→ **Work task**:
Extend the account of building a small JavaScript tool with ChatGPT, given below ahead of the lines, beginning right after its final sentence.

START Text

So, I've been playing with ChatGPT and consorts in anger for the past 2 weeks.
Let me show you today's experience with ChatGPT (3.5 turbo).
I started out by creating a simple, self-contained HTML file with some JS, to parse out a subset of data from JSON. That worked fine, after giving ChatGPT a better idea of the data structure.
Next, I got a little bolder, trying to make ChatGPT load the file(s) and pass it to an existing API, which i tried to describe to it, which coiuld display the file content in a graphical way.
It was a constant back and forth, without me being able to find a prompt that would make it do what it was asked. It's not a terribly hard use case either. But I figured it's bad at compositing simple tasks like that. So I started from scratch.
My goal was to get to a stage, where I can load 3 files and put the results into a JS map filename -> base64 encoded file content.
We'll here's the result.
https://sharegpt.com/c/gmye2Qc
It took me about 25 minutes to get to that stage, mostly because ChatGPT response times are very bad, and because ChatGPT would just keep doing stupid things.
In that time, I could have written this myself, trice.
So, my take away is this:
If you think this will replace programmers anytime soon, I would like to get the phone number of your dealer.
If you give this to a junior dev without human supervision, you will forever have a junior dev churning out bad code that ignores any and all error states and corner cases.
Response times make this an inefficient tool to work on anything that's longer than a simple, self-contained function.

END Text
START Recorded data

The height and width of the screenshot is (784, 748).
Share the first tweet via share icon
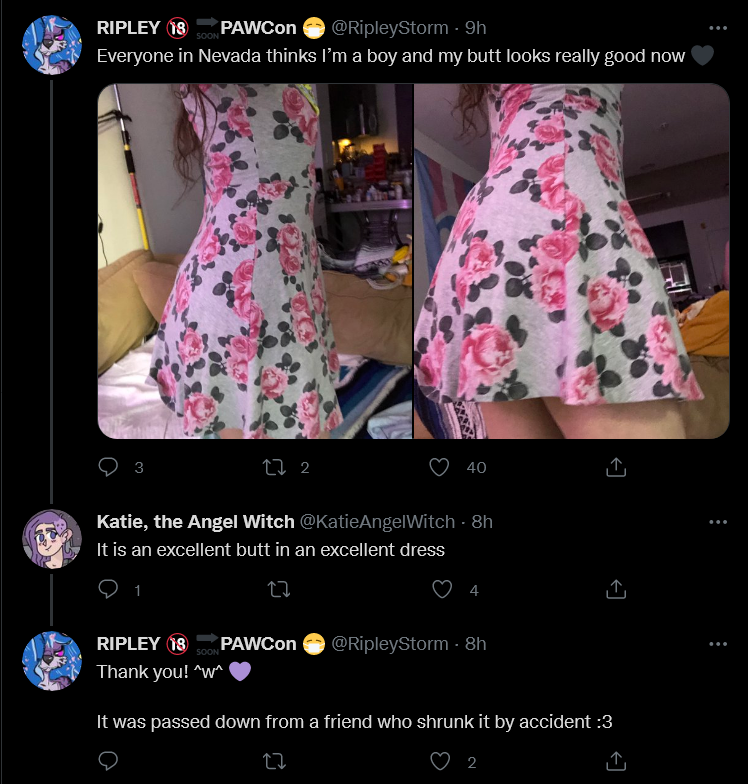(x=616, y=467)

END Recorded data

→ **Answer to the exercise**:
And even for the "single, self-contained function" use case, it usually shits the bed so hard the further you get away from "standard" problems, you'll spend more time massaging it via natural language input than writing things from scratch yourself.
Yes, GPT-4 is slightly better, given the bigger token window. But that's more than counter acted by the further increased response times. Also, it still shits the bed with anything that's "do a qsort in Python".
This is going to be a tool that will be used by many people, only to realize that diminishes their code comprehension and design skills. We'll have to unlearn all this again, once we see the real world negative impact it has on businesses and software quality.
ChatGPT/Copilot finally give programmers a chance to experience how non-technical people feel when trying to coerce programmers to create a thing.
You too can now throw imprecise natural language prompts at a magic coding box and get disillusioned by the results.